== TASK TO CARRY OUT ==
Give back every record below precisely as written.

----

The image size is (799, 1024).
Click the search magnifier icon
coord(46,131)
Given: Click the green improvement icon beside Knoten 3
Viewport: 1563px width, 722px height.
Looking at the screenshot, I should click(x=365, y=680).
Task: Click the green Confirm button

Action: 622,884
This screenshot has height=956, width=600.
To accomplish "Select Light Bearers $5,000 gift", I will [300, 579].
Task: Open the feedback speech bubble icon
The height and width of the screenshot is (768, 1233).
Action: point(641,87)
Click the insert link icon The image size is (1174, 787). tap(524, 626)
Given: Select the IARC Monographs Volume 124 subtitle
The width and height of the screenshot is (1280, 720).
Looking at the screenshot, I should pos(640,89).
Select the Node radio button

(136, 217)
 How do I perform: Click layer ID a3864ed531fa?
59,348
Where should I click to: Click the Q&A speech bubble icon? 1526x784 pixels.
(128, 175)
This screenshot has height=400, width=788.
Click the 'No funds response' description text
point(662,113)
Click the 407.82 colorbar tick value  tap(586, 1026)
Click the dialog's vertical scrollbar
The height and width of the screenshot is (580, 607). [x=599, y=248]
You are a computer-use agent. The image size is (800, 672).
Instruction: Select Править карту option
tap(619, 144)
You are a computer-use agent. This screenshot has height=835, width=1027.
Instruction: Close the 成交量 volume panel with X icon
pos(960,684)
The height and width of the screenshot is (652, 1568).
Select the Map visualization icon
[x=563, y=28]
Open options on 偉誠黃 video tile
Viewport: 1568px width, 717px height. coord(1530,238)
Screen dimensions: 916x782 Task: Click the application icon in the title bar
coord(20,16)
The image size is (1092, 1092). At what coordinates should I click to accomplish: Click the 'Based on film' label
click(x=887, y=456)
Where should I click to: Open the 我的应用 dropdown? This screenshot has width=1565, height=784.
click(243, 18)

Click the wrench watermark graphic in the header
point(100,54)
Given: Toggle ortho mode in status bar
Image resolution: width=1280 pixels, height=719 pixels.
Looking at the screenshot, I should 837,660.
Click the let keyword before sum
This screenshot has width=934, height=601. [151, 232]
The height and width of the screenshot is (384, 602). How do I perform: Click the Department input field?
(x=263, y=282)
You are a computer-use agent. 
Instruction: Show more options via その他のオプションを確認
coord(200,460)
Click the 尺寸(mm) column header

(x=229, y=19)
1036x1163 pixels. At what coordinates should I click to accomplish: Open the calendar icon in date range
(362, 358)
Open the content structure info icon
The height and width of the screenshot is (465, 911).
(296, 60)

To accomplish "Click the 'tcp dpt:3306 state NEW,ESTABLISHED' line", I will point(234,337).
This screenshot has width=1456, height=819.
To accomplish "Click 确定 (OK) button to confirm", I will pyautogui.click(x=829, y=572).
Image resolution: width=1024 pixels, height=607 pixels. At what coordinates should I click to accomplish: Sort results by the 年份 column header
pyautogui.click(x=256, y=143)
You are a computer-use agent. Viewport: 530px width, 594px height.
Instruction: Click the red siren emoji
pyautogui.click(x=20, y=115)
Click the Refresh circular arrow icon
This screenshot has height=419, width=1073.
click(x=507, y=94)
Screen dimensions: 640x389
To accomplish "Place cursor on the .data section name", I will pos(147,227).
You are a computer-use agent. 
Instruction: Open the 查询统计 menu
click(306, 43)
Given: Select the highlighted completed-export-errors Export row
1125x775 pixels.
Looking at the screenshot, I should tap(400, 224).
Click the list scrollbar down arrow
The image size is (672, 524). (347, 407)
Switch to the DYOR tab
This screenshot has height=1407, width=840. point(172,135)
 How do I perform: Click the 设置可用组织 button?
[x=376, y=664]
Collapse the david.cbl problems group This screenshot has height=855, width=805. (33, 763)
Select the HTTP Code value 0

----

== WRITTEN ANSWER ==
The image size is (799, 1024).
Click the search magnifier icon
coord(46,131)
Given: Click the green improvement icon beside Knoten 3
Viewport: 1563px width, 722px height.
Looking at the screenshot, I should click(x=365, y=680).
Task: Click the green Confirm button

Action: 622,884
This screenshot has height=956, width=600.
To accomplish "Select Light Bearers $5,000 gift", I will [300, 579].
Task: Open the feedback speech bubble icon
The height and width of the screenshot is (768, 1233).
Action: point(641,87)
Click the insert link icon The image size is (1174, 787). tap(524, 626)
Given: Select the IARC Monographs Volume 124 subtitle
The width and height of the screenshot is (1280, 720).
Looking at the screenshot, I should pos(640,89).
Select the Node radio button

(136, 217)
 How do I perform: Click layer ID a3864ed531fa?
59,348
Where should I click to: Click the Q&A speech bubble icon? 1526x784 pixels.
(128, 175)
This screenshot has height=400, width=788.
Click the 'No funds response' description text
point(662,113)
Click the 407.82 colorbar tick value  tap(586, 1026)
Click the dialog's vertical scrollbar
The height and width of the screenshot is (580, 607). [x=599, y=248]
You are a computer-use agent. The image size is (800, 672).
Instruction: Select Править карту option
tap(619, 144)
You are a computer-use agent. This screenshot has height=835, width=1027.
Instruction: Close the 成交量 volume panel with X icon
pos(960,684)
The height and width of the screenshot is (652, 1568).
Select the Map visualization icon
[x=563, y=28]
Open options on 偉誠黃 video tile
Viewport: 1568px width, 717px height. coord(1530,238)
Screen dimensions: 916x782 Task: Click the application icon in the title bar
coord(20,16)
The image size is (1092, 1092). At what coordinates should I click to accomplish: Click the 'Based on film' label
click(x=887, y=456)
Where should I click to: Open the 我的应用 dropdown? This screenshot has width=1565, height=784.
click(243, 18)

Click the wrench watermark graphic in the header
point(100,54)
Given: Toggle ortho mode in status bar
Image resolution: width=1280 pixels, height=719 pixels.
Looking at the screenshot, I should 837,660.
Click the let keyword before sum
This screenshot has width=934, height=601. [151, 232]
The height and width of the screenshot is (384, 602). How do I perform: Click the Department input field?
(x=263, y=282)
You are a computer-use agent. 
Instruction: Show more options via その他のオプションを確認
coord(200,460)
Click the 尺寸(mm) column header

(x=229, y=19)
1036x1163 pixels. At what coordinates should I click to accomplish: Open the calendar icon in date range
(362, 358)
Open the content structure info icon
The height and width of the screenshot is (465, 911).
(296, 60)

To accomplish "Click the 'tcp dpt:3306 state NEW,ESTABLISHED' line", I will point(234,337).
This screenshot has width=1456, height=819.
To accomplish "Click 确定 (OK) button to confirm", I will pyautogui.click(x=829, y=572).
Image resolution: width=1024 pixels, height=607 pixels. At what coordinates should I click to accomplish: Sort results by the 年份 column header
pyautogui.click(x=256, y=143)
You are a computer-use agent. Viewport: 530px width, 594px height.
Instruction: Click the red siren emoji
pyautogui.click(x=20, y=115)
Click the Refresh circular arrow icon
This screenshot has height=419, width=1073.
click(x=507, y=94)
Screen dimensions: 640x389
To accomplish "Place cursor on the .data section name", I will pos(147,227).
You are a computer-use agent. 
Instruction: Open the 查询统计 menu
click(306, 43)
Given: Select the highlighted completed-export-errors Export row
1125x775 pixels.
Looking at the screenshot, I should tap(400, 224).
Click the list scrollbar down arrow
The image size is (672, 524). (347, 407)
Switch to the DYOR tab
This screenshot has height=1407, width=840. point(172,135)
 How do I perform: Click the 设置可用组织 button?
[x=376, y=664]
Collapse the david.cbl problems group This screenshot has height=855, width=805. (33, 763)
Select the HTTP Code value 0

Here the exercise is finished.